In the data below, which lines contain "computer"? List them by copying each one.

::::

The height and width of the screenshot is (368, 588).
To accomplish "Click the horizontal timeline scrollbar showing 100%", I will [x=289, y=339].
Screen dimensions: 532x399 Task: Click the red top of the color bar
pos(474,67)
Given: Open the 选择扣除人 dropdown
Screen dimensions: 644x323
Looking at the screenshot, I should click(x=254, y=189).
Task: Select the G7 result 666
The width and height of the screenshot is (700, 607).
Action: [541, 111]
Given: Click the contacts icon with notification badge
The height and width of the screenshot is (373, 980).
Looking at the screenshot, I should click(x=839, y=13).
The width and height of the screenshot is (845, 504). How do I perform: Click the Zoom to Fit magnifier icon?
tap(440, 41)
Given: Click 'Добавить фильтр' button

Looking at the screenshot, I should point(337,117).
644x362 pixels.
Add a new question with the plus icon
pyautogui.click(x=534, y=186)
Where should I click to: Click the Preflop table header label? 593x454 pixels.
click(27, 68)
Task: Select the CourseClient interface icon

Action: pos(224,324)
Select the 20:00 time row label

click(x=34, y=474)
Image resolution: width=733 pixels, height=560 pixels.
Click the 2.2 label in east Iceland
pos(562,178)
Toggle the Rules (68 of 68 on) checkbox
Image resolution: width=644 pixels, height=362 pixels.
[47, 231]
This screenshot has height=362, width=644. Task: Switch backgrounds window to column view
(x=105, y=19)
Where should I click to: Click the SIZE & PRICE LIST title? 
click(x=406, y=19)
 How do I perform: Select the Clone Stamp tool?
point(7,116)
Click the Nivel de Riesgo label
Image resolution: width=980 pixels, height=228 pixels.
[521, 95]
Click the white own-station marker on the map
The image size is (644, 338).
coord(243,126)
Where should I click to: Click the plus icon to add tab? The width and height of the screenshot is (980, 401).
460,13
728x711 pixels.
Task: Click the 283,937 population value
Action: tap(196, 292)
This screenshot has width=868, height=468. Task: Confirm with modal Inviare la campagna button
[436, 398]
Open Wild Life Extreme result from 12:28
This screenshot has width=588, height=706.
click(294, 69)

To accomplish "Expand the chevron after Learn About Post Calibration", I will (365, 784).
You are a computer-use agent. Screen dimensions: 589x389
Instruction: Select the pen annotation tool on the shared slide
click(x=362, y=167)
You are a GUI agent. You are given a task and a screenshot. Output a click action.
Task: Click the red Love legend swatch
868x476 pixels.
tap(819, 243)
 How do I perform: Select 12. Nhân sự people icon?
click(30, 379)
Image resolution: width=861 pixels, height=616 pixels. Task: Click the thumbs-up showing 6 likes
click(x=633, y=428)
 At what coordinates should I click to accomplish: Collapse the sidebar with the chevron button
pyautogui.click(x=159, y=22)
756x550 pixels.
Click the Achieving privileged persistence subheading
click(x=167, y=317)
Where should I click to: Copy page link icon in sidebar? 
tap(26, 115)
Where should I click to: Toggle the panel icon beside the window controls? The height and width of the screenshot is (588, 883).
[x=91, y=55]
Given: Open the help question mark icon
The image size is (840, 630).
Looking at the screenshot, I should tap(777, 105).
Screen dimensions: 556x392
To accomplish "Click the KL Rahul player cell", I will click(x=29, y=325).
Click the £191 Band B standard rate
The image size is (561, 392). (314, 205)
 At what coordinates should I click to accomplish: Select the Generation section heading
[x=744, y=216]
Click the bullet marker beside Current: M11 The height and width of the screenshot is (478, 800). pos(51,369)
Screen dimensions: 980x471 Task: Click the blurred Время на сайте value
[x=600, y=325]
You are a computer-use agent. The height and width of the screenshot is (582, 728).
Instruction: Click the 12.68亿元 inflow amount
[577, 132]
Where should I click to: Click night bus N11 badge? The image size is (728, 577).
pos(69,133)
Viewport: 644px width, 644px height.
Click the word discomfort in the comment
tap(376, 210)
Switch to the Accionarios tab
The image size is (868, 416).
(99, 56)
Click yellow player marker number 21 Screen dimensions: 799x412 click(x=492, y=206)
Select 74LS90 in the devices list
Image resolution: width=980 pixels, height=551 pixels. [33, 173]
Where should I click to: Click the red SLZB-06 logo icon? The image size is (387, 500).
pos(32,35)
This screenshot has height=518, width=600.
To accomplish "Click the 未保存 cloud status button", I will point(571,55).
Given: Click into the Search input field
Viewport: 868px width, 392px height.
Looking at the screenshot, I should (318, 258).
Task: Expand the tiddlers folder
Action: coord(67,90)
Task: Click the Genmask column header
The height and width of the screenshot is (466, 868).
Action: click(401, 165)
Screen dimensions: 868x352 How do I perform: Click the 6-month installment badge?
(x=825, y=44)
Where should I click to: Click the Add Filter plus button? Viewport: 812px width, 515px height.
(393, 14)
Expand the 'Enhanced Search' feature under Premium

::::

▶ [Reply to the task]:
You are a computer-use agent. Screen dimensions: 589x389
You are a computer-use agent. The height and width of the screenshot is (582, 728).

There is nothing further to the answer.